For this workshop, Dr. Martha Ladly planned a day-long geolocative narrative, walking, and mapping activity, which was held in the Historic Woodward’s district of downtown Vancouver. The group was then taken for a walking tour guided by David Eddy, CEO of Skwachàys Lodge and Urban Aboriginal Fair Trade Gallery, and Vancouver Native Housing Society. David Eddy introduces us to the Woodwards historic area and the Lower East Side / Gastown neighbourhood, and told many stories about the social function of housing and lodges for natives and lower-income people in Vancouver. He also walked the group through alleys and galleries in the area to show public art on walls and side of buildings.
After the walking tour, Dr. Martha Ladly invited the group to form teams of four. Each team had to tell a story about the Historic Woodward’s district using locational media. Mapping the space and place must be a fundamental part of this story, so we had to use MapMyWalk app in our mobile phones to track our routes as we collect images, sound, videos, and any other type of information we want to share.
During lunch at Deacon’s Corner, my team decided to explore a community garden in the surrounding area. Following a quick search on the web, we agreed to visit the Strathcona Community Garden, the first established in Vancouver. It was a bit off the Woodward’s district, but we thought that we could learn more about the community if we walk through it. After a well served pulled pork sandwich, we started our stroll through Gore Street. We passed by many Chinese markets where we captured images from the diversity of ingredients used in Asian cuisine (e.g., vegetables, fruits, dried fungus, fishes, and goose feet [!]), and some contrasting urban messages (e.g., “money food” written in a dumpers, and a cactus plant in a pot that reads “coffee”).
We made our way to Strathcona Community Garden through Prior Street.
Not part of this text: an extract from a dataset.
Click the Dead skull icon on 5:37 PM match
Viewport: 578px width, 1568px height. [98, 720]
This community garden is a non-profit charitable society with a Board of Directors made up of gardeners from both Strathcona and Cottonwood Community Gardens. This massive area (3.34 acres) began to be transformed in garden in 1985 and today provides space for area residents to grow their own organic food, herbs, and flowers, offers rare inner-city habitat space for wildlife, educates gardeners and the community on organic food techniques, composting and other urban ecological skills, and maintains an urban oasis for all residents and visitors to enjoy.
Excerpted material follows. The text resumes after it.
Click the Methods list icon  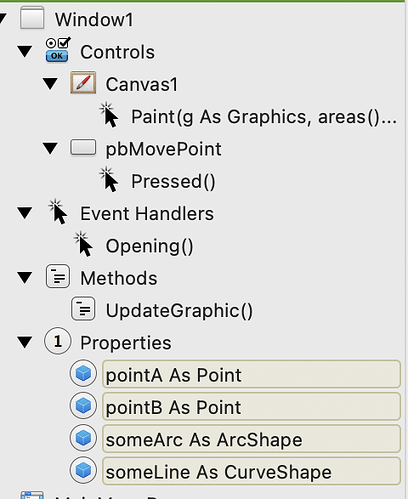[58, 276]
The garden has approximately 200 plots for residents to grow organic food. Several raised beds are available for those with physical /mobility limitations. Among vegetables (lettuce, kale), fruits (apple, grapes), herbs (parsley, basil), and many different flowers (orchids, daises), we also found displaced objects, liked a piano, that was reappropriated as a plot for plants and flowers.
Lastly, we found a beehive. However, unlike we first thought, the beehive is not used for honey production. Rather, the community garden uses the bees for pollination and to teach children about this important process in the circle of life and its relations to the modern urban life. This made us think that we made our walk backward: bee’s pollination makes the garden thrives; garden products are then put for sale, like those we saw at the Chinese market; and finally, the food arrives in our kitchen or restaurants, where we started this experience.
When, a little late on the schedule, we got back at SFU, the last part of the workshop was about to start. All groups should share their experiences in a show and tell session. We should use Google Earth to display the route we took and pinpoint the material we have collected. Unfortunately, technology does fail sometimes and we could not load the images into the map. The experiences between the other teams were somewhat different. While our team relied mostly on images and the recollection of our path, other also recorded audio and video, and planed different routes among team participants.
At the very end, I had the opportunity to briefly talk with Dr. Martha Ladly and show the prototype I developed in one of my Ph.D. classes: Human Spatial Movement Visualization. After I explained how it works and what sort of questions I was interested, she demonstrated an interest in the prototype and asked me to share the link with her.